- _WORK ITEM_:
Word for word, restate the entries that follow.

- _Data records_:
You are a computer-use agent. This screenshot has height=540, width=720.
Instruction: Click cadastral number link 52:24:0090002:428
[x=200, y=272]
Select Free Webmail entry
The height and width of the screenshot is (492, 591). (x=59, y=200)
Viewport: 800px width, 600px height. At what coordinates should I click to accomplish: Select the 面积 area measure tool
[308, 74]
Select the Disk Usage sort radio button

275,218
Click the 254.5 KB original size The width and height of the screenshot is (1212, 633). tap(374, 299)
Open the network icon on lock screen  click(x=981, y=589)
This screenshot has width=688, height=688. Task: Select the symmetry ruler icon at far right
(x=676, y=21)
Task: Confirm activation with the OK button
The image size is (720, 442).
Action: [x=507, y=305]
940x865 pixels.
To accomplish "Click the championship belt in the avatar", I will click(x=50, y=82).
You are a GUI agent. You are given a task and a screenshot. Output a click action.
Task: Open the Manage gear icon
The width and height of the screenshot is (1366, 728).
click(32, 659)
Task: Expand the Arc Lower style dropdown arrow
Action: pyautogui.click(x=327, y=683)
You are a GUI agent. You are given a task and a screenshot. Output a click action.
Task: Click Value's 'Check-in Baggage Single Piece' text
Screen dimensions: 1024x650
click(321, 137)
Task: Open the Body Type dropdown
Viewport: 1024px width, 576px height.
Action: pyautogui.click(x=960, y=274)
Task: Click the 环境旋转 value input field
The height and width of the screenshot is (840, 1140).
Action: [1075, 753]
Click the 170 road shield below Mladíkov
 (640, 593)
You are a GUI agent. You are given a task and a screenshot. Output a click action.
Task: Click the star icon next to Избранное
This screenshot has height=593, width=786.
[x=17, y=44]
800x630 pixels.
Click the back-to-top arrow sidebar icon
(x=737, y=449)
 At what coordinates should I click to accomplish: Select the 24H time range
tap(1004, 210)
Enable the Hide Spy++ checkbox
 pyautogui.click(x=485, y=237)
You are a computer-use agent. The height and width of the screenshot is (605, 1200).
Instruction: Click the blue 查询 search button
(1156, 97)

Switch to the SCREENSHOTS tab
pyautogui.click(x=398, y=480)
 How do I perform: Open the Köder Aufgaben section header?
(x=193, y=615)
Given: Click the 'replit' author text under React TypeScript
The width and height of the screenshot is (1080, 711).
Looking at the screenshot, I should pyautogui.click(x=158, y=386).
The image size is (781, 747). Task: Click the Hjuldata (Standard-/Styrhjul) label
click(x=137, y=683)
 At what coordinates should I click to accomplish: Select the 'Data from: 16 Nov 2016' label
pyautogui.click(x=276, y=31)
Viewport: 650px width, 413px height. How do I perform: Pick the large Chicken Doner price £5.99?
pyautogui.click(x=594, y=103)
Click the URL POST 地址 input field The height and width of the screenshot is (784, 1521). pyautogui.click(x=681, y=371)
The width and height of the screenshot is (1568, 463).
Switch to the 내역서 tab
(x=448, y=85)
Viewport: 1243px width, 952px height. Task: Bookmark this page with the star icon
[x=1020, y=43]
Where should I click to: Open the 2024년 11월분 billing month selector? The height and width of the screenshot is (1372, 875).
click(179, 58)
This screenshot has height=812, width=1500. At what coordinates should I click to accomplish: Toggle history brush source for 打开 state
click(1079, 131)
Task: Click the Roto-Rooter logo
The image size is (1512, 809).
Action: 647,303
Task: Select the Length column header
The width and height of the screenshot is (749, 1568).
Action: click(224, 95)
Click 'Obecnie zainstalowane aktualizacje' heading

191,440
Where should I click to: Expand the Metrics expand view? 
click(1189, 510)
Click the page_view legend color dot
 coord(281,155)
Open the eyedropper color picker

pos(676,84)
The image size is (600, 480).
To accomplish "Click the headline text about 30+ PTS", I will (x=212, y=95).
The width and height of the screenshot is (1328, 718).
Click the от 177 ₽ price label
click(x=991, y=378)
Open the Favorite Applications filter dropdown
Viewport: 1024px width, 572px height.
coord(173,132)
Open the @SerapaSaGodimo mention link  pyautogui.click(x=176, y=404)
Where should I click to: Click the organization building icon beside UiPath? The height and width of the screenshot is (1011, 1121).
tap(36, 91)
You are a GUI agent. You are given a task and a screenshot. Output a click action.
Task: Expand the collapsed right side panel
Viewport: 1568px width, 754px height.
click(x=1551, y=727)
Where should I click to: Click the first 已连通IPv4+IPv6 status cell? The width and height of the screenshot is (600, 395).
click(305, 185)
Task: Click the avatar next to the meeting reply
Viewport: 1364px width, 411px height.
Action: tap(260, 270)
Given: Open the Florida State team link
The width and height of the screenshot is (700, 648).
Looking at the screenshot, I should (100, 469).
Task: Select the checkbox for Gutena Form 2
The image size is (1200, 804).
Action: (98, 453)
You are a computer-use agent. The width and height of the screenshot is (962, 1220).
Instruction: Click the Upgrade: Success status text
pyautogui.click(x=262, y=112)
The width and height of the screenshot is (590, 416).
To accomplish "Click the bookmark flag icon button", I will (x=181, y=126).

- _COMPLETED EXERCISE_:
You are a computer-use agent. This screenshot has height=540, width=720.
Instruction: Click cadastral number link 52:24:0090002:428
[x=200, y=272]
Select Free Webmail entry
The height and width of the screenshot is (492, 591). (x=59, y=200)
Viewport: 800px width, 600px height. At what coordinates should I click to accomplish: Select the 面积 area measure tool
[308, 74]
Select the Disk Usage sort radio button

275,218
Click the 254.5 KB original size The width and height of the screenshot is (1212, 633). tap(374, 299)
Open the network icon on lock screen  click(x=981, y=589)
This screenshot has width=688, height=688. Task: Select the symmetry ruler icon at far right
(x=676, y=21)
Task: Confirm activation with the OK button
The image size is (720, 442).
Action: [x=507, y=305]
940x865 pixels.
To accomplish "Click the championship belt in the avatar", I will click(x=50, y=82).
You are a GUI agent. You are given a task and a screenshot. Output a click action.
Task: Open the Manage gear icon
The width and height of the screenshot is (1366, 728).
click(32, 659)
Task: Expand the Arc Lower style dropdown arrow
Action: pyautogui.click(x=327, y=683)
You are a GUI agent. You are given a task and a screenshot. Output a click action.
Task: Click Value's 'Check-in Baggage Single Piece' text
Screen dimensions: 1024x650
click(321, 137)
Task: Open the Body Type dropdown
Viewport: 1024px width, 576px height.
Action: pyautogui.click(x=960, y=274)
Task: Click the 环境旋转 value input field
The height and width of the screenshot is (840, 1140).
Action: [1075, 753]
Click the 170 road shield below Mladíkov
 (640, 593)
You are a GUI agent. You are given a task and a screenshot. Output a click action.
Task: Click the star icon next to Избранное
This screenshot has height=593, width=786.
[x=17, y=44]
800x630 pixels.
Click the back-to-top arrow sidebar icon
(x=737, y=449)
 At what coordinates should I click to accomplish: Select the 24H time range
tap(1004, 210)
Enable the Hide Spy++ checkbox
 pyautogui.click(x=485, y=237)
You are a computer-use agent. The height and width of the screenshot is (605, 1200).
Instruction: Click the blue 查询 search button
(1156, 97)

Switch to the SCREENSHOTS tab
pyautogui.click(x=398, y=480)
 How do I perform: Open the Köder Aufgaben section header?
(x=193, y=615)
Given: Click the 'replit' author text under React TypeScript
The width and height of the screenshot is (1080, 711).
Looking at the screenshot, I should pyautogui.click(x=158, y=386).
The image size is (781, 747). Task: Click the Hjuldata (Standard-/Styrhjul) label
click(x=137, y=683)
 At what coordinates should I click to accomplish: Select the 'Data from: 16 Nov 2016' label
pyautogui.click(x=276, y=31)
Viewport: 650px width, 413px height. How do I perform: Pick the large Chicken Doner price £5.99?
pyautogui.click(x=594, y=103)
Click the URL POST 地址 input field The height and width of the screenshot is (784, 1521). pyautogui.click(x=681, y=371)
The width and height of the screenshot is (1568, 463).
Switch to the 내역서 tab
(x=448, y=85)
Viewport: 1243px width, 952px height. Task: Bookmark this page with the star icon
[x=1020, y=43]
Where should I click to: Open the 2024년 11월분 billing month selector? The height and width of the screenshot is (1372, 875).
click(179, 58)
This screenshot has height=812, width=1500. At what coordinates should I click to accomplish: Toggle history brush source for 打开 state
click(1079, 131)
Task: Click the Roto-Rooter logo
The image size is (1512, 809).
Action: 647,303
Task: Select the Length column header
The width and height of the screenshot is (749, 1568).
Action: click(224, 95)
Click 'Obecnie zainstalowane aktualizacje' heading

191,440
Where should I click to: Expand the Metrics expand view? 
click(1189, 510)
Click the page_view legend color dot
 coord(281,155)
Open the eyedropper color picker

pos(676,84)
The image size is (600, 480).
To accomplish "Click the headline text about 30+ PTS", I will (x=212, y=95).
The width and height of the screenshot is (1328, 718).
Click the от 177 ₽ price label
click(x=991, y=378)
Open the Favorite Applications filter dropdown
Viewport: 1024px width, 572px height.
coord(173,132)
Open the @SerapaSaGodimo mention link  pyautogui.click(x=176, y=404)
Where should I click to: Click the organization building icon beside UiPath? The height and width of the screenshot is (1011, 1121).
tap(36, 91)
You are a GUI agent. You are given a task and a screenshot. Output a click action.
Task: Expand the collapsed right side panel
Viewport: 1568px width, 754px height.
click(x=1551, y=727)
Where should I click to: Click the first 已连通IPv4+IPv6 status cell? The width and height of the screenshot is (600, 395).
click(305, 185)
Task: Click the avatar next to the meeting reply
Viewport: 1364px width, 411px height.
Action: tap(260, 270)
Given: Open the Florida State team link
The width and height of the screenshot is (700, 648).
Looking at the screenshot, I should (100, 469).
Task: Select the checkbox for Gutena Form 2
The image size is (1200, 804).
Action: (98, 453)
You are a computer-use agent. The width and height of the screenshot is (962, 1220).
Instruction: Click the Upgrade: Success status text
pyautogui.click(x=262, y=112)
The width and height of the screenshot is (590, 416).
To accomplish "Click the bookmark flag icon button", I will (x=181, y=126).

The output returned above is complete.